What is being asked — Beginning at the line that contains "Clear the search field with the X icon" and ending at the last line of the records below, retype each line exactly and add nothing.

━━ Data ━━

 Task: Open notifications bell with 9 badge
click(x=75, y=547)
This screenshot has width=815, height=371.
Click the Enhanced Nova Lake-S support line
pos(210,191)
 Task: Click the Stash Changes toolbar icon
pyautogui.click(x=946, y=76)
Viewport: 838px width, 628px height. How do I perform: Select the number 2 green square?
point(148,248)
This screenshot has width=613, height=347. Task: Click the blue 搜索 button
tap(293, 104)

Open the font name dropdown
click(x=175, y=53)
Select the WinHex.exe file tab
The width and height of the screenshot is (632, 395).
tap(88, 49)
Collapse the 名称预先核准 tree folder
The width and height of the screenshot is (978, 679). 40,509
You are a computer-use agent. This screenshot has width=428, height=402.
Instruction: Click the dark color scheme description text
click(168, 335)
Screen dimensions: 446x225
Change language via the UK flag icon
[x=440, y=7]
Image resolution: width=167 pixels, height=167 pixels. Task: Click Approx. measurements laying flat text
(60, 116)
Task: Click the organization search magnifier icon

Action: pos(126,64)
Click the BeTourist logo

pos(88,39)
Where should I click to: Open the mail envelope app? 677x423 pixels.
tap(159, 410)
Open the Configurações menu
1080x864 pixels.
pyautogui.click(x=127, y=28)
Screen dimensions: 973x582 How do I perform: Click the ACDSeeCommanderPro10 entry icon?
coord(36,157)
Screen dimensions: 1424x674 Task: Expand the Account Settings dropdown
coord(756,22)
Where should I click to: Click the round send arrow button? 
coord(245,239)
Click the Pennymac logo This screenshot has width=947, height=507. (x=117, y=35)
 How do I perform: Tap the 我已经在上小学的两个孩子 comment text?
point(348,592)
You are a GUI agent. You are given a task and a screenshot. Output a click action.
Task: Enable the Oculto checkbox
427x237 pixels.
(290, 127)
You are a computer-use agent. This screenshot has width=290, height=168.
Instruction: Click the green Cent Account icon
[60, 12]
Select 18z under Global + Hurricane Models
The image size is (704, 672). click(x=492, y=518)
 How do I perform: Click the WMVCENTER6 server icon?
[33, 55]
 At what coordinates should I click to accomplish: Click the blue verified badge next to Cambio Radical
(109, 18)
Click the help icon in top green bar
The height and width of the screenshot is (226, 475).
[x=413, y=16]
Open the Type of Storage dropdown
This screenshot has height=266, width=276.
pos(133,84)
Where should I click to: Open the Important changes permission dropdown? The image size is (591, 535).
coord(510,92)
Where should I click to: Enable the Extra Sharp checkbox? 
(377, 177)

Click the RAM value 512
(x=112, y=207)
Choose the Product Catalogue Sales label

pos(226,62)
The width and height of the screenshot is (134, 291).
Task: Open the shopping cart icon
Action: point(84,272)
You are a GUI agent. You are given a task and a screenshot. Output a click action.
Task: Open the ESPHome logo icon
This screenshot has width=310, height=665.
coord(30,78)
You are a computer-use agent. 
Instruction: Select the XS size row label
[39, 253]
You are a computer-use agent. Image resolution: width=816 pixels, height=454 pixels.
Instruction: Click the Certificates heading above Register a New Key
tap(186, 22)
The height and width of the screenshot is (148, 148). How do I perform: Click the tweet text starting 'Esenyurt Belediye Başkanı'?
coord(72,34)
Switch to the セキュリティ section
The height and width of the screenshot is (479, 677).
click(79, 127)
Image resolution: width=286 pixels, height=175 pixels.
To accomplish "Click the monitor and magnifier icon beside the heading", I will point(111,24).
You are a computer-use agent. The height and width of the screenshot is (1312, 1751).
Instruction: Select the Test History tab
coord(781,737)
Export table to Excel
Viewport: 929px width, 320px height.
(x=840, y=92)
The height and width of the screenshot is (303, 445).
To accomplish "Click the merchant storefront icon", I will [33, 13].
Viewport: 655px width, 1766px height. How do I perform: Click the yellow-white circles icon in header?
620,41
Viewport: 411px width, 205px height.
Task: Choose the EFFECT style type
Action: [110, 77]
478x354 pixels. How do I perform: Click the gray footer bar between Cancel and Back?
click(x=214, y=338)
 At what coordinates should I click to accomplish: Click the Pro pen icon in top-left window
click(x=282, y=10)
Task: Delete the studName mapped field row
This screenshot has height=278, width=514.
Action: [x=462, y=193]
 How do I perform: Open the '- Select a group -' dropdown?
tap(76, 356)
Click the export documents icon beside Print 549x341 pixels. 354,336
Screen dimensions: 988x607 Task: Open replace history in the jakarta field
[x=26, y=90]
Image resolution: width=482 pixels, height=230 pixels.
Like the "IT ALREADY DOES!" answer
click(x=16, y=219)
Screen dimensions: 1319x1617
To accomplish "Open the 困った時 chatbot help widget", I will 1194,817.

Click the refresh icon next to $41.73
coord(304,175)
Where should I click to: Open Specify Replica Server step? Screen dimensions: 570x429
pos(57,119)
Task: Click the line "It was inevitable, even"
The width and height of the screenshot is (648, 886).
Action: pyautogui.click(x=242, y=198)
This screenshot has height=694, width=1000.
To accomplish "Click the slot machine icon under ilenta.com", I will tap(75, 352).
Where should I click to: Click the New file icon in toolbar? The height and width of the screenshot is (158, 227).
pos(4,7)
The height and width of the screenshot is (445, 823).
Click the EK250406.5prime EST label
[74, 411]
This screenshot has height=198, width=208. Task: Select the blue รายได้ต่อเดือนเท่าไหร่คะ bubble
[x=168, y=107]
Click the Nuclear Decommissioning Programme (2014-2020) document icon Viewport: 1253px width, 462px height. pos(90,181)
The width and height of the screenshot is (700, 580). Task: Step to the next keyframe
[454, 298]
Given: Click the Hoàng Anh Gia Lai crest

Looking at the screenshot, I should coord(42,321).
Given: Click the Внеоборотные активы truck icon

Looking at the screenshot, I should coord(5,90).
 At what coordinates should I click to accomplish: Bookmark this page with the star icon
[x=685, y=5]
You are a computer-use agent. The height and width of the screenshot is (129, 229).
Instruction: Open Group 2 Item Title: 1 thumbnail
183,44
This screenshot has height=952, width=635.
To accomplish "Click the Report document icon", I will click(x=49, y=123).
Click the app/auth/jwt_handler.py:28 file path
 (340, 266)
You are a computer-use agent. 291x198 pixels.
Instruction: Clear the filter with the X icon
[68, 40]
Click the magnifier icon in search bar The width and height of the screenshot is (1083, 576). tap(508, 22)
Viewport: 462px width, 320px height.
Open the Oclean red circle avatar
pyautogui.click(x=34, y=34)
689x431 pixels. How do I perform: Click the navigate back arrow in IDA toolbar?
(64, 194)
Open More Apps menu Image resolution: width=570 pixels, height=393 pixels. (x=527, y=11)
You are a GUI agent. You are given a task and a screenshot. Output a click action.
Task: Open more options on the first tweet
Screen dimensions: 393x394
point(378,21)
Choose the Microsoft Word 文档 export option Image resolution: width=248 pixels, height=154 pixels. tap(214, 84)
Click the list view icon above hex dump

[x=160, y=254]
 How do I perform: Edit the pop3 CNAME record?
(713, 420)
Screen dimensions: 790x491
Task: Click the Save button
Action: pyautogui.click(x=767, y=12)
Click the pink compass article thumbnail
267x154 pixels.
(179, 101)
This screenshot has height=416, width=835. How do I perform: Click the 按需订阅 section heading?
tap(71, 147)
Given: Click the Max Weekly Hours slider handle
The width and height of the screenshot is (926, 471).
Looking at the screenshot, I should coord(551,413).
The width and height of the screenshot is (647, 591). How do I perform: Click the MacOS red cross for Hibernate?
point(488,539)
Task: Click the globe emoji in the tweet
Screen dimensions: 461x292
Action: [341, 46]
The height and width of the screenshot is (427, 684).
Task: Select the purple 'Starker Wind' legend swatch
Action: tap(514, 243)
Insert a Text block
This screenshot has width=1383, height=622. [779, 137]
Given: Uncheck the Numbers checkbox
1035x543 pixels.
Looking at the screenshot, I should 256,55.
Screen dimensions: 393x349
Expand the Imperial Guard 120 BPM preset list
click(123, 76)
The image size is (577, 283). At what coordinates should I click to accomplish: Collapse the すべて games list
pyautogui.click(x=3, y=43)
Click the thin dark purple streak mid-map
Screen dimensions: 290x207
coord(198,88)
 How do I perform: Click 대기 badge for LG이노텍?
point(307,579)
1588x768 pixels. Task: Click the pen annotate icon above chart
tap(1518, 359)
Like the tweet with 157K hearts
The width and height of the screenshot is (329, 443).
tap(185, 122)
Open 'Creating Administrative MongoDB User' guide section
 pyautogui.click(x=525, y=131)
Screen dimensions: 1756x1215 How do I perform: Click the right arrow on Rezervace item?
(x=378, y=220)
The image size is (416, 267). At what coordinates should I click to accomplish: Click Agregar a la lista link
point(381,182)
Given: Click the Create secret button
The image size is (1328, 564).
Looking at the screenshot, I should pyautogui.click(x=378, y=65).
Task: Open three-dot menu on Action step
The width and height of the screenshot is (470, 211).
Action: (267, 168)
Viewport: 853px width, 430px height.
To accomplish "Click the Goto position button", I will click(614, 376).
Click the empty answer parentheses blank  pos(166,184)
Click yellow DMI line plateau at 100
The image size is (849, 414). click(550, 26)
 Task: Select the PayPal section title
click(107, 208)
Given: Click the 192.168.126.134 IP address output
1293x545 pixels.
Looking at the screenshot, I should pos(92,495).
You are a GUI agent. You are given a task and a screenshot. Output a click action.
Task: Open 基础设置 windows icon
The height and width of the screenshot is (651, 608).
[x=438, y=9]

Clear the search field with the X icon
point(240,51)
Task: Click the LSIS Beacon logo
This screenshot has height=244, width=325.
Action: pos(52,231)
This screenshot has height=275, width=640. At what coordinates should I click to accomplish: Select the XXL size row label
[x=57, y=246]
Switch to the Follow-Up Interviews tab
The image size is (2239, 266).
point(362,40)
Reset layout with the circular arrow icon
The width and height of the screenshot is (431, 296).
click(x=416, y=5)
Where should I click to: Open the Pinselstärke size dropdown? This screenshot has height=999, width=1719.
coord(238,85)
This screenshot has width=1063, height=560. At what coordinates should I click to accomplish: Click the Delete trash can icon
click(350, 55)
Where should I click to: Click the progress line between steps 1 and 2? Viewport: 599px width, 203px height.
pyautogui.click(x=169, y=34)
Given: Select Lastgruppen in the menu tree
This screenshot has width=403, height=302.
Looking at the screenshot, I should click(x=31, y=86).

━━━

Solution to this task —
Clear the search field with the X icon
point(240,51)
Task: Click the LSIS Beacon logo
This screenshot has height=244, width=325.
Action: pos(52,231)
This screenshot has height=275, width=640. At what coordinates should I click to accomplish: Select the XXL size row label
[x=57, y=246]
Switch to the Follow-Up Interviews tab
The image size is (2239, 266).
point(362,40)
Reset layout with the circular arrow icon
The width and height of the screenshot is (431, 296).
click(x=416, y=5)
Where should I click to: Open the Pinselstärke size dropdown? This screenshot has height=999, width=1719.
coord(238,85)
This screenshot has width=1063, height=560. At what coordinates should I click to accomplish: Click the Delete trash can icon
click(350, 55)
Where should I click to: Click the progress line between steps 1 and 2? Viewport: 599px width, 203px height.
pyautogui.click(x=169, y=34)
Given: Select Lastgruppen in the menu tree
This screenshot has width=403, height=302.
Looking at the screenshot, I should click(x=31, y=86).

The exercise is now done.